- Input records -
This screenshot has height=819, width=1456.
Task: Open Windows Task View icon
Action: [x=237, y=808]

...

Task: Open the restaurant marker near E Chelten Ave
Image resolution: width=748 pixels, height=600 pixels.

- Goal -
Please repeat the material from the line with "This screenshot has height=819, width=1456." to the line with "Action: [x=237, y=808]", changing "Task View" to "Search" and leaving everything else as it is.

- Written solution -
This screenshot has height=819, width=1456.
Task: Open Windows Search icon
Action: [x=237, y=808]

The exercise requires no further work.